RECORDED INFORMATION:
============

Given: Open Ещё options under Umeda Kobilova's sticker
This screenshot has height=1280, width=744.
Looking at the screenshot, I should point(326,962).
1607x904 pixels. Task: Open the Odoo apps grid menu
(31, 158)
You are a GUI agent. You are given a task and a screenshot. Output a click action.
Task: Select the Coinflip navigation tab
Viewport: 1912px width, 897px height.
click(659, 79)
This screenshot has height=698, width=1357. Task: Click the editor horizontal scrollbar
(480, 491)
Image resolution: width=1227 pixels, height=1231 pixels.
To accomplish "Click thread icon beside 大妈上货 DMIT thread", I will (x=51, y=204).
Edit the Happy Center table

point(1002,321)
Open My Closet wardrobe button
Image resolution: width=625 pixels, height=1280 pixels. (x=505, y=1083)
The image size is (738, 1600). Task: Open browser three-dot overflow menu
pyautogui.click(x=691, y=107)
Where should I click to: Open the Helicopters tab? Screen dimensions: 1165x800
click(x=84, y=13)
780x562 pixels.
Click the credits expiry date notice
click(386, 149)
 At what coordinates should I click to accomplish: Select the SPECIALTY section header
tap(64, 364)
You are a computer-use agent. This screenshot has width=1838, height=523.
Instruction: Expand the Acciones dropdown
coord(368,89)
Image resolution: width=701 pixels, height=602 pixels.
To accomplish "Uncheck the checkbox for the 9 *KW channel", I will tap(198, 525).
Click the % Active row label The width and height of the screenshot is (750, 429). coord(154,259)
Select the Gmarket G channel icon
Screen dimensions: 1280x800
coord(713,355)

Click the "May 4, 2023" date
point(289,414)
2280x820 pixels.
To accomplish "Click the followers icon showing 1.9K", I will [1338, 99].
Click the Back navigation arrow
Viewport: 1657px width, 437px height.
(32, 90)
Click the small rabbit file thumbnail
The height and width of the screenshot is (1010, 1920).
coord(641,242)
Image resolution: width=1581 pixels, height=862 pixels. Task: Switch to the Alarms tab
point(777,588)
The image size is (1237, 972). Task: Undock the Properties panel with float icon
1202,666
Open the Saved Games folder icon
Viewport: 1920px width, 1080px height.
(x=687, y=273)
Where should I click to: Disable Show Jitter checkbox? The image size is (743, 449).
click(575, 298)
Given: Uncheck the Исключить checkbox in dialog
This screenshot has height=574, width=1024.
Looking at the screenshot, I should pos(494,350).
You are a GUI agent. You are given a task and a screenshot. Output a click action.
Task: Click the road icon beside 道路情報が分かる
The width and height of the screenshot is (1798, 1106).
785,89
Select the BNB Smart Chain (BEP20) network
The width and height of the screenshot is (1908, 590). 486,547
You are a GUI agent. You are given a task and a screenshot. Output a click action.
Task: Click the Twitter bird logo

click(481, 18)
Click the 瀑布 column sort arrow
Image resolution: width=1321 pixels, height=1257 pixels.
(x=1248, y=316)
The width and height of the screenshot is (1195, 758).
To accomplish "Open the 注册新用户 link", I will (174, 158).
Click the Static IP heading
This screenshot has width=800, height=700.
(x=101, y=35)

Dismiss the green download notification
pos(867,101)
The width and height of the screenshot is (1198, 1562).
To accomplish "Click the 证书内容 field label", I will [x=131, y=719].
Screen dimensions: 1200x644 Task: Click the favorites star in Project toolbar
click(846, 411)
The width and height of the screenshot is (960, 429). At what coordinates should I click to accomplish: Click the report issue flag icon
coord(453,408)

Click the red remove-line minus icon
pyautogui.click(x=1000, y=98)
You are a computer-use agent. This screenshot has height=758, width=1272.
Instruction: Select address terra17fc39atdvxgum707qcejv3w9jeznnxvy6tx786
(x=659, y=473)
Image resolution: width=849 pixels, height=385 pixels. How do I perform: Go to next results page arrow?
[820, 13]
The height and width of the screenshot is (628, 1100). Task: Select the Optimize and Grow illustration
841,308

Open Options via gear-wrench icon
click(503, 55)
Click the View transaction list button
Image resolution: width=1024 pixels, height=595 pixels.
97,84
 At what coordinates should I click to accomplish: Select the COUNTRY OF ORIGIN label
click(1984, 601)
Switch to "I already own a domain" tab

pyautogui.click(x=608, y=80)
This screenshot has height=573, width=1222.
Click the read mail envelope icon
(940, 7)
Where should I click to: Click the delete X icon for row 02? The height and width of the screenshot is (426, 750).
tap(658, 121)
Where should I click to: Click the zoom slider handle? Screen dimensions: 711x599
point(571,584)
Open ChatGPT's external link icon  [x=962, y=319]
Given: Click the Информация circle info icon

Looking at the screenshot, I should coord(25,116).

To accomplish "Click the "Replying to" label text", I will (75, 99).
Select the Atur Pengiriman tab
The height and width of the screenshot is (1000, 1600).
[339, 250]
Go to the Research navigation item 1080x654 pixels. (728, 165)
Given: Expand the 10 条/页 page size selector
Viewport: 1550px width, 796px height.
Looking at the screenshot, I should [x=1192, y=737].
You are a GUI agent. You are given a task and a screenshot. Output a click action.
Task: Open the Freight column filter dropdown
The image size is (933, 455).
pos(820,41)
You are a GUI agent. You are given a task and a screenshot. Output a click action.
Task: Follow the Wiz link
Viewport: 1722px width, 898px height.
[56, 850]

============

AIM OF THE TASK:
Retype the entries word for word.

COMPLETED TASK:
Given: Open Ещё options under Umeda Kobilova's sticker
This screenshot has height=1280, width=744.
Looking at the screenshot, I should point(326,962).
1607x904 pixels. Task: Open the Odoo apps grid menu
(31, 158)
You are a GUI agent. You are given a task and a screenshot. Output a click action.
Task: Select the Coinflip navigation tab
Viewport: 1912px width, 897px height.
click(659, 79)
This screenshot has height=698, width=1357. Task: Click the editor horizontal scrollbar
(480, 491)
Image resolution: width=1227 pixels, height=1231 pixels.
To accomplish "Click thread icon beside 大妈上货 DMIT thread", I will (x=51, y=204).
Edit the Happy Center table

point(1002,321)
Open My Closet wardrobe button
Image resolution: width=625 pixels, height=1280 pixels. (x=505, y=1083)
The image size is (738, 1600). Task: Open browser three-dot overflow menu
pyautogui.click(x=691, y=107)
Where should I click to: Open the Helicopters tab? Screen dimensions: 1165x800
click(x=84, y=13)
780x562 pixels.
Click the credits expiry date notice
click(386, 149)
 At what coordinates should I click to accomplish: Select the SPECIALTY section header
tap(64, 364)
You are a computer-use agent. This screenshot has width=1838, height=523.
Instruction: Expand the Acciones dropdown
coord(368,89)
Image resolution: width=701 pixels, height=602 pixels.
To accomplish "Uncheck the checkbox for the 9 *KW channel", I will tap(198, 525).
Click the % Active row label The width and height of the screenshot is (750, 429). coord(154,259)
Select the Gmarket G channel icon
Screen dimensions: 1280x800
coord(713,355)

Click the "May 4, 2023" date
point(289,414)
2280x820 pixels.
To accomplish "Click the followers icon showing 1.9K", I will [1338, 99].
Click the Back navigation arrow
Viewport: 1657px width, 437px height.
(32, 90)
Click the small rabbit file thumbnail
The height and width of the screenshot is (1010, 1920).
coord(641,242)
Image resolution: width=1581 pixels, height=862 pixels. Task: Switch to the Alarms tab
point(777,588)
The image size is (1237, 972). Task: Undock the Properties panel with float icon
1202,666
Open the Saved Games folder icon
Viewport: 1920px width, 1080px height.
(x=687, y=273)
Where should I click to: Disable Show Jitter checkbox? The image size is (743, 449).
click(575, 298)
Given: Uncheck the Исключить checkbox in dialog
This screenshot has height=574, width=1024.
Looking at the screenshot, I should pos(494,350).
You are a GUI agent. You are given a task and a screenshot. Output a click action.
Task: Click the road icon beside 道路情報が分かる
The width and height of the screenshot is (1798, 1106).
785,89
Select the BNB Smart Chain (BEP20) network
The width and height of the screenshot is (1908, 590). 486,547
You are a GUI agent. You are given a task and a screenshot. Output a click action.
Task: Click the Twitter bird logo

click(481, 18)
Click the 瀑布 column sort arrow
Image resolution: width=1321 pixels, height=1257 pixels.
(x=1248, y=316)
The width and height of the screenshot is (1195, 758).
To accomplish "Open the 注册新用户 link", I will (174, 158).
Click the Static IP heading
This screenshot has width=800, height=700.
(x=101, y=35)

Dismiss the green download notification
pos(867,101)
The width and height of the screenshot is (1198, 1562).
To accomplish "Click the 证书内容 field label", I will [x=131, y=719].
Screen dimensions: 1200x644 Task: Click the favorites star in Project toolbar
click(846, 411)
The width and height of the screenshot is (960, 429). At what coordinates should I click to accomplish: Click the report issue flag icon
coord(453,408)

Click the red remove-line minus icon
pyautogui.click(x=1000, y=98)
You are a computer-use agent. This screenshot has height=758, width=1272.
Instruction: Select address terra17fc39atdvxgum707qcejv3w9jeznnxvy6tx786
(x=659, y=473)
Image resolution: width=849 pixels, height=385 pixels. How do I perform: Go to next results page arrow?
[820, 13]
The height and width of the screenshot is (628, 1100). Task: Select the Optimize and Grow illustration
841,308

Open Options via gear-wrench icon
click(503, 55)
Click the View transaction list button
Image resolution: width=1024 pixels, height=595 pixels.
97,84
 At what coordinates should I click to accomplish: Select the COUNTRY OF ORIGIN label
click(1984, 601)
Switch to "I already own a domain" tab

pyautogui.click(x=608, y=80)
This screenshot has height=573, width=1222.
Click the read mail envelope icon
(940, 7)
Where should I click to: Click the delete X icon for row 02? The height and width of the screenshot is (426, 750).
tap(658, 121)
Where should I click to: Click the zoom slider handle? Screen dimensions: 711x599
point(571,584)
Open ChatGPT's external link icon  [x=962, y=319]
Given: Click the Информация circle info icon

Looking at the screenshot, I should coord(25,116).

To accomplish "Click the "Replying to" label text", I will (75, 99).
Select the Atur Pengiriman tab
The height and width of the screenshot is (1000, 1600).
[339, 250]
Go to the Research navigation item 1080x654 pixels. (728, 165)
Given: Expand the 10 条/页 page size selector
Viewport: 1550px width, 796px height.
Looking at the screenshot, I should [x=1192, y=737].
You are a GUI agent. You are given a task and a screenshot. Output a click action.
Task: Open the Freight column filter dropdown
The image size is (933, 455).
pos(820,41)
You are a GUI agent. You are given a task and a screenshot. Output a click action.
Task: Follow the Wiz link
Viewport: 1722px width, 898px height.
[56, 850]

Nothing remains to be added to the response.